■ **Task inputs**:
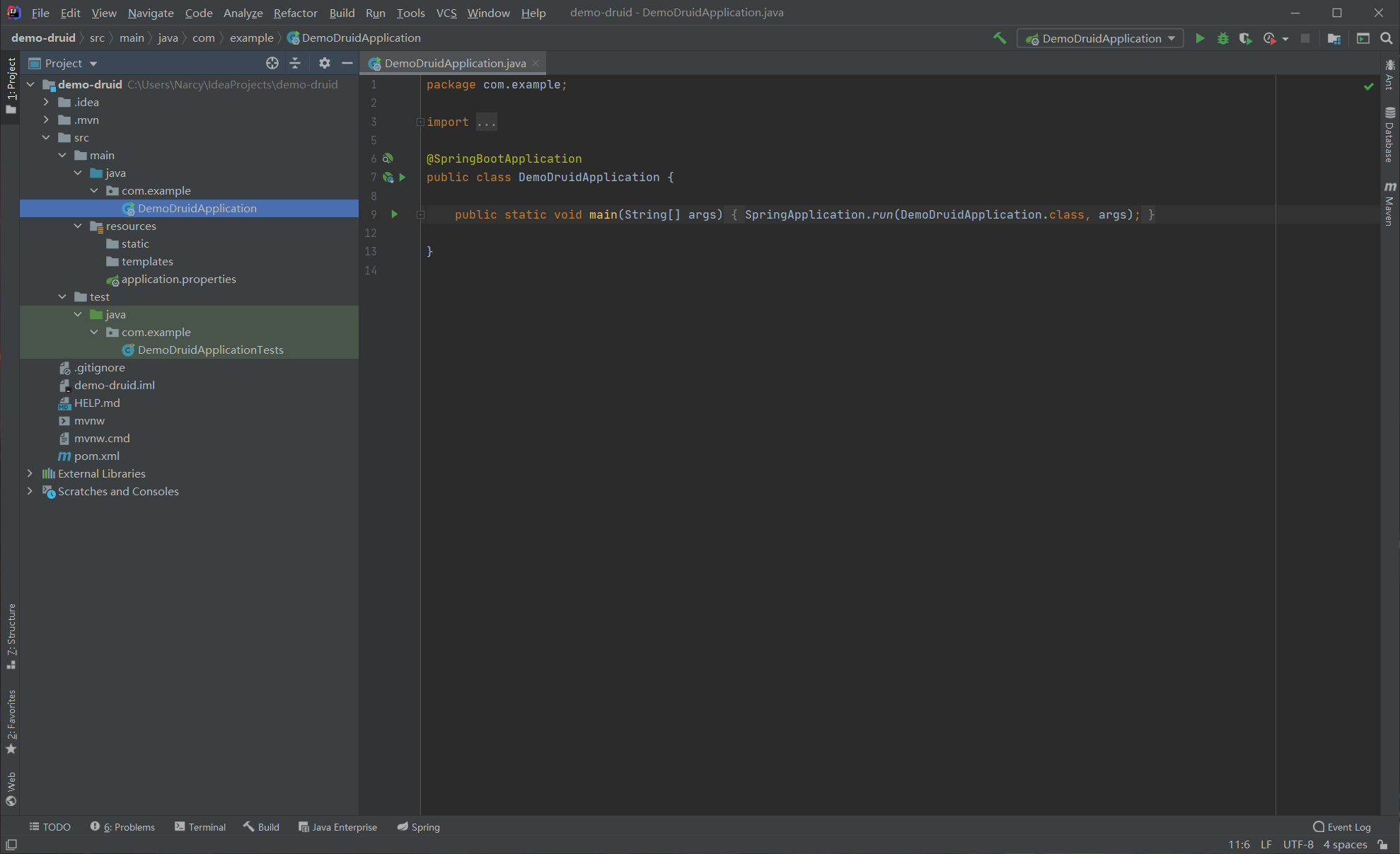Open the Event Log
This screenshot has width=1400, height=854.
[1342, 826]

...

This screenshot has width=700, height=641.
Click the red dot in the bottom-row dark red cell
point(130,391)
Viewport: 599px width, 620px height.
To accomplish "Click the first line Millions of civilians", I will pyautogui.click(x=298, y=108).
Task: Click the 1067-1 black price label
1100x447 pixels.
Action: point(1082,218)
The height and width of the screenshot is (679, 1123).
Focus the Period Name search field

--

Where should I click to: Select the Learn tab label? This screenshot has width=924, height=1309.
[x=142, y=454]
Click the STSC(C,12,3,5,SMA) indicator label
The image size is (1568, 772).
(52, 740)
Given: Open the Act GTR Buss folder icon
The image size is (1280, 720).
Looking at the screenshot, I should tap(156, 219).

■ **What is asked**: Lay out the data above as a Markdown table with columns Row and Entry, taking everything from the line that contains "Where should I" down to the line that contains "Looking at the". Number each line in Row and leave out any blank lines.

■ **Solution to this exercise**:
| Row | Entry |
|---|---|
| 1 | Where should I click to: Select the Learn tab label? This screenshot has width=924, height=1309. |
| 2 | [x=142, y=454] |
| 3 | Click the STSC(C,12,3,5,SMA) indicator label |
| 4 | The image size is (1568, 772). |
| 5 | (52, 740) |
| 6 | Given: Open the Act GTR Buss folder icon |
| 7 | The image size is (1280, 720). |
| 8 | Looking at the screenshot, I should tap(156, 219). |